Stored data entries

________________________________________

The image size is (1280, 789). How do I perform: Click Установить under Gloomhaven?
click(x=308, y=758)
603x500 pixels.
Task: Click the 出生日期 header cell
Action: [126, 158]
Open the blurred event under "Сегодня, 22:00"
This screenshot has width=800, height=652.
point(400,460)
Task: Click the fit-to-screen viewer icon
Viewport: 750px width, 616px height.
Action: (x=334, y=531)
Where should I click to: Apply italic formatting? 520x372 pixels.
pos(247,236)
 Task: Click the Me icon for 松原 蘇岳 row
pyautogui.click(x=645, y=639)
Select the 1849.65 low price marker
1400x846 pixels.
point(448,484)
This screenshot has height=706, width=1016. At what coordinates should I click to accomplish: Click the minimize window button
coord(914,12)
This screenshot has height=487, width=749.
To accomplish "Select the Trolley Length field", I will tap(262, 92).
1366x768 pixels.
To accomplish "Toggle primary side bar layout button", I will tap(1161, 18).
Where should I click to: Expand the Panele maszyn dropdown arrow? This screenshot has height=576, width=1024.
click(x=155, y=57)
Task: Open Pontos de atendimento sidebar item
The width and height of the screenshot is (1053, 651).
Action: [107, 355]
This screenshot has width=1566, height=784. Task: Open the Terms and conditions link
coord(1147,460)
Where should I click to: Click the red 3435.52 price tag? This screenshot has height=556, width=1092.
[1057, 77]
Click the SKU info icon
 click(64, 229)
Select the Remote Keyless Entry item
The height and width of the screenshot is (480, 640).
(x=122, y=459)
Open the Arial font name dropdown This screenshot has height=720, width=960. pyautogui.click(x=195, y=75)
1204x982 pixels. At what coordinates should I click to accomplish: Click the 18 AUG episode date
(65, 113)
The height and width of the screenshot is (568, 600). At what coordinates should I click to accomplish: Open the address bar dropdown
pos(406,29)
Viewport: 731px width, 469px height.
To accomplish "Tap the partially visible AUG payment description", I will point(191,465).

________________________________________

**Task to carry out:**
Scan the entries above and show each line that contains the word "item".

**Answer to this exercise:**
Task: Open Pontos de atendimento sidebar item
Select the Remote Keyless Entry item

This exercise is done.